Thursday, March 22, 2001 NEW YORK, NY - Gannett Chairman, President and CEO Douglas H. McCorkindale said today the company is comfortable with most First Call estimates that show diluted earnings per share from continuing operations will be in a range of 66 cents to 68 cents for the first quarter, barring any significant further deterioration in advertising in March.
McCorkindale and other Gannett executives were reporting on the company's performance to date in 2001 and the outlook for the remainder of the first quarter at a presentation today to the Media and Entertainment Analysts of New York.
McCorkindale noted that classified advertising, particularly help wanted, softened further in February at the company's domestic community newspapers. He also anticipated another month of unfavorable advertising results in March.
McCorkindale went on to say that while domestic results were very soft, "the company's United Kingdom operations were off to a strong start."
Tom Curley, president and publisher of USA TODAY, reported that as indicated previously, advertising revenues at USA TODAY will be lower for the first five months of 2001. The shortfall, however, should be less in the second quarter than the first quarter. Curley went on to note that, excluding dotcom advertising which was very strong for USA TODAY in the first half of 2000, "USA TODAY's core advertising business is running down less than 3 percent and is expected to turn positive in June."

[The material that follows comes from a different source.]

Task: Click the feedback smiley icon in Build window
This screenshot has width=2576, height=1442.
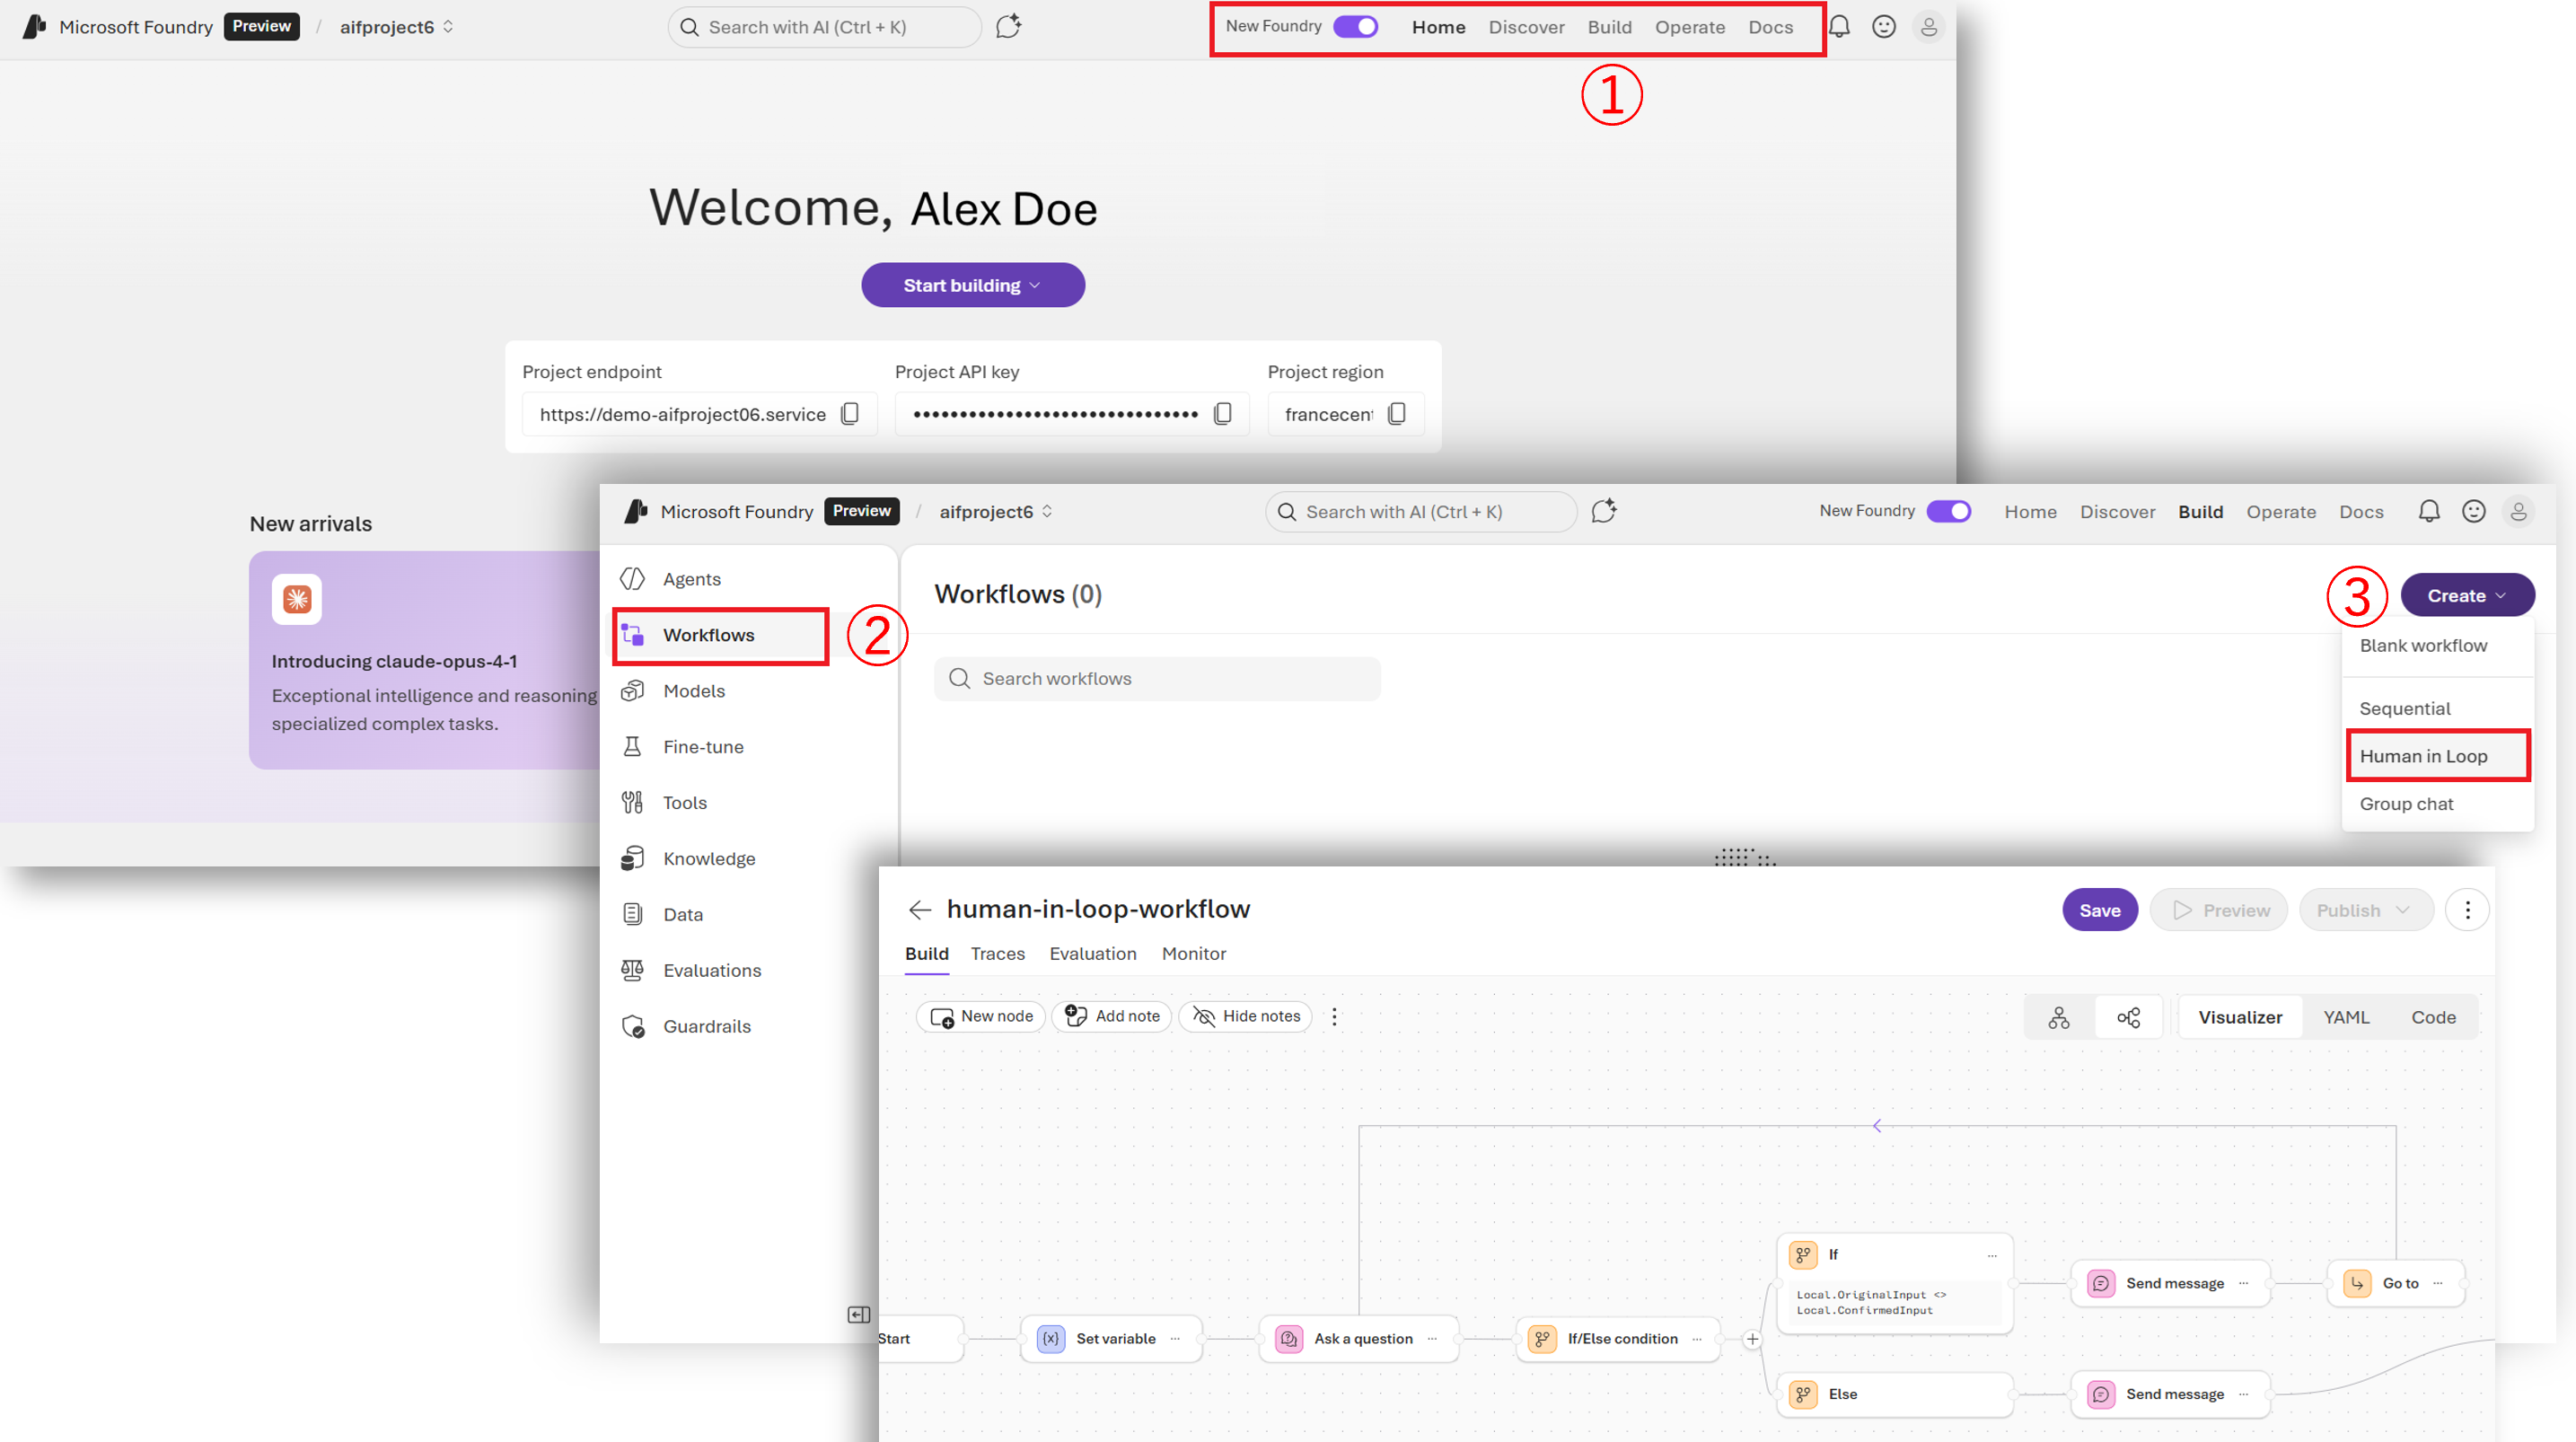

Cecil Walker, chairman and CEO of Gannett Broadcasting, reported on another strong ratings performance by the company's television stations in November. Walker noted that four Gannett stations ranked in the top ten for late news including No.1 KSDK in St. Louis and three Gannett stations ranked in the top ten for morning news, including No. 1 KSDK. While complete results for the February ratings period are not yet available, Walker commented that he anticipates "results will be at the same level of key demographic strength that we had in November." Walker went on to say that he anticipates "first quarter net revenue will be under last year by 9 percent to 10 percent, led by declines in automotive and telecommunications spending and the absence of issue/advocacy advertising in the quarter."